Modern environmentalism has conceded a trade-off between clean air and economic growth, with a value judgement towards the former. Fortunately, the trade-off is bullshit! Air pollution is actively harming our cognitive abilities, crippling economic output.
In blue collar farm work, air pollution reduces worker productivity: a 10 ppb decrease in ozone concentration corresponds to a 4.2% increase in worker productivity. ( https://www.nber.org/papers/w17004.pdf)
In home investment, air pollution reduces the likelihood that investors will sit down and actually begin trading -- which is claimed to be a good proxy of white collar productivity in general. ( https://www.nber.org/papers/w24048 )
Perhaps most incredibly, a short-term increase in particulate matter in Manhattan corresponds to a 12% decrease in same day returns at the NY Stock Exchange! ( https://www.nber.org/papers/w22753 )
Unfortunately, air pollution doesn't only contract the size and efficacy of the present labour market, it also undermines our future labour market: kids' ability to learn is severely restricted by particulate matter.
Kids who transition to schools downwind of highways suffer lower test scores, greater absences and more 'behavioral incidents' ( https://www.nber.org/papers/w25489 ), which is consistent with other evidence that pollution increases school absences ( https://www.nber.org/papers/w13252 ).

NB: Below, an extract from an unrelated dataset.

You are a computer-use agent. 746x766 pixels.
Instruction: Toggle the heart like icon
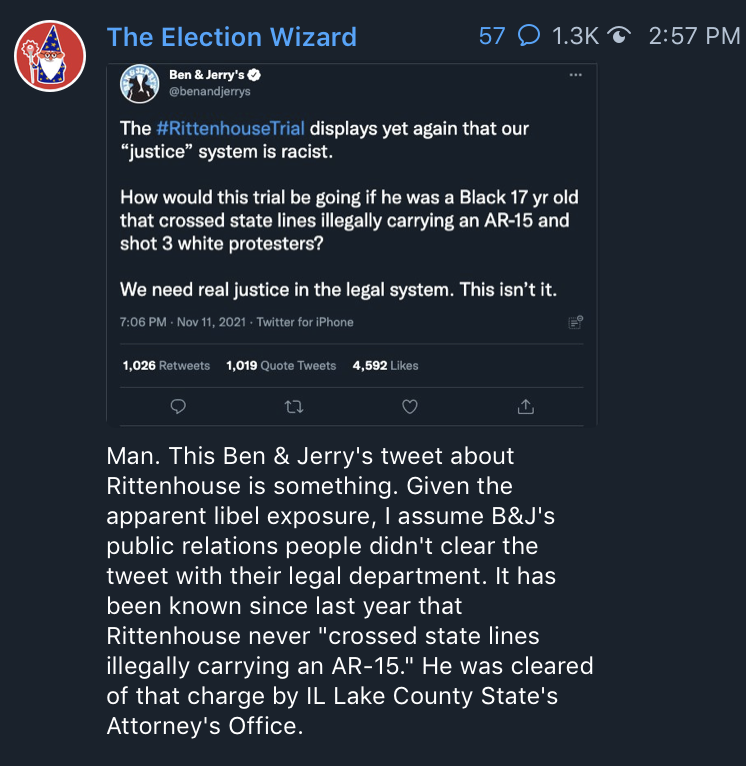(x=409, y=406)
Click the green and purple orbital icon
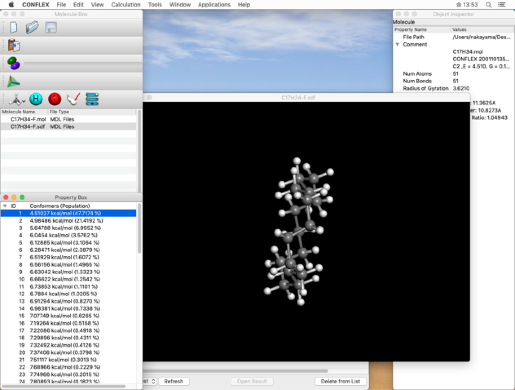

The state of Georgia recently retrofitted a portion of it's schoolbus fleet to reduce diesel emissions. What happened? Not only did kids perform better in aerobic activites, but test scores increased in both English and Mathematics! ( https://www.nber.org/papers/w25641 )
Between 1990 and 2005, Chile managed to reduce carbon monoxide in Santiago by 50%. Rough estimates of increased cognition, based on 4th grade test scores, indicate that lifetime earning per birth cohort increased by approximately US$100m! ( https://www.nber.org/papers/w20662 )
Finally, the well-being implications of air pollution put an enormous burden on the present and future labour markets. It has negative health impacts at both ends of life, and has negative impacts on crime.
For the elderly, doubling the % of time spent downwind of a highway increases mortality by 3.6 to 6.8%. ( https://www.nber.org/papers/w21578 ) and 1 ÎĽg-per-mÂł increase in average decadal exposure increases the probability of receiving a dementia diagnosis by 1.3%. ( https://www.nber.org/papers/w24970 )
For children, a 10 percent increase in car exhaust pollution increases rates of low birth weight and acute asthma attacks by 1.9 and 8.0 percent, respectively. ( https://papers.ssrn.com/sol3/papers.cfm?abstract_id=3408325)
In Chicago, violent crime is 2.2% higher downwind to the interstate highway than upwind, consistent with literature from psychology on the relationship between pollution and aggression. ( https://www.nber.org/papers/w21578 )
We need to stop viewing education, healthcare, the environment, justice & the economy as distinct components of society, and we need to stop framing environmental regulation as a 'tax' on the economy, but as investment in our human capital.